Les frappes aériennes menées par les États-Unis contre des installations nucléaires iraniennes marquent le pari le plus audacieux – et potentiellement le plus dangereux – du président Donald Trump en matière de politique étrangère. En ordonnant l’attaque de trois sites stratégiques, Trump cherche à affirmer la puissance militaire américaine tout en faisant pression sur Téhéran pour revenir à la table des négociations. Mais ce choix pourrait également précipiter une escalade incontrôlable au Moyen-Orient.
Selon un haut responsable américain cité sous couvert d’anonymat, Trump a donné son feu vert à la mission après avoir été assuré d’une « forte probabilité de succès ». Les cibles, situées à Natanz, Fordo et Ispahan, sont parmi les plus importantes du programme nucléaire iranien. Washington espère que cette démonstration de force affaiblira durablement les capacités de l’Iran et le contraindra à renoncer à ses ambitions nucléaires.

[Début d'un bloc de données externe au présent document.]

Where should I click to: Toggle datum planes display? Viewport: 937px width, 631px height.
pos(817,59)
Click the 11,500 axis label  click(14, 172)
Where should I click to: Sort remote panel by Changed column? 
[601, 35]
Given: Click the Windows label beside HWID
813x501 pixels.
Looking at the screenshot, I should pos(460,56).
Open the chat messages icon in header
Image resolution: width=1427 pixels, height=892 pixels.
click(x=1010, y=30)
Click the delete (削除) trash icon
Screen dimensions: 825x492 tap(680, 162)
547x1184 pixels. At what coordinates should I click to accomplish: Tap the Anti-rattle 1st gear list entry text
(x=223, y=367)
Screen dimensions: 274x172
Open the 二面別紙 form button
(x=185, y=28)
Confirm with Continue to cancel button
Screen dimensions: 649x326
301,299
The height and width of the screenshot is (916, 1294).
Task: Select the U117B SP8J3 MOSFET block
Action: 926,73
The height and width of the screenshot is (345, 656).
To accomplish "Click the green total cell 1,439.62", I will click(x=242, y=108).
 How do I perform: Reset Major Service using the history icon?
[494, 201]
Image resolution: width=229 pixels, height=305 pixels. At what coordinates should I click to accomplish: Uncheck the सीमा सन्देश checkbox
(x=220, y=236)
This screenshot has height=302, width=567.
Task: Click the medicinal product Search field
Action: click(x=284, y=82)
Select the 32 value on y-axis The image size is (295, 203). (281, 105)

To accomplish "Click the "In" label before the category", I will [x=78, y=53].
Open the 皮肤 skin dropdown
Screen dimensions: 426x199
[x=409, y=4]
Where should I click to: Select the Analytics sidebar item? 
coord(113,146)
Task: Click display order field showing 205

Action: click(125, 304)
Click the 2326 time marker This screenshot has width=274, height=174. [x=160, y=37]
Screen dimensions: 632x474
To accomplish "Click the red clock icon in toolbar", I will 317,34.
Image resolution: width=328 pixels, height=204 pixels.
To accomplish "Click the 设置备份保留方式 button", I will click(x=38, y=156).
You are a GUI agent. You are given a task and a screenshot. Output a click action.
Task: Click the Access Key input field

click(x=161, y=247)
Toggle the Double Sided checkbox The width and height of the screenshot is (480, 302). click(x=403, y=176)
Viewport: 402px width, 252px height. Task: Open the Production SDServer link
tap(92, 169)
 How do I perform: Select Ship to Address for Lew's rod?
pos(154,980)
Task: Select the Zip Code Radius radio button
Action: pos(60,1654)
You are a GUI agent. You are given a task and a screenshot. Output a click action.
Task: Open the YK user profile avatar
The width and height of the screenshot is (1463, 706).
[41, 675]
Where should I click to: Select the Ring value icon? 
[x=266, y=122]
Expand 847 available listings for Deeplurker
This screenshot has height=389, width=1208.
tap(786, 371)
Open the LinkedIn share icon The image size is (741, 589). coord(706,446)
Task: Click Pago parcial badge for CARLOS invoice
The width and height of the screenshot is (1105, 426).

Cependant, cette décision n’est pas sans conséquences. Les experts redoutent que Téhéran ne réponde par des attaques dites « asymétriques » : cyberattaques, frappes contre les bases américaines dans la région, ou actions de ses alliés, comme le Hezbollah, contre Israël ou les intérêts américains. La question est désormais de savoir si cette stratégie de pression maximale permettra une désescalade ou si elle plongera les États-Unis dans un nouveau cycle de confrontation prolongée.
Le pari de Trump repose sur une hypothèse risquée : que l’Iran, affaibli par les sanctions économiques et les frappes militaires, choisira la voie diplomatique plutôt que celle de la riposte. Or, l’histoire récente montre que la République islamique, tout en évitant les confrontations frontales, a souvent opté pour des représailles indirectes mais meurtrières.
Les conséquences politiques internes ne sont pas négligeables non plus. Alors que la campagne présidentielle américaine s’intensifie, cette opération militaire spectaculaire pourrait renforcer l’image de fermeté que Trump cherche à projeter. Mais elle pourrait aussi être perçue comme une manœuvre électorale hasardeuse, susceptible d’embraser une région déjà sous haute tension.
Avec cette offensive, Donald Trump joue sa crédibilité sur la scène internationale. Si l’Iran recule, il pourra revendiquer une victoire stratégique. Mais si la République islamique choisit l’escalade, les États-Unis pourraient se retrouver piégés dans un conflit aux ramifications régionales et internationales lourdes.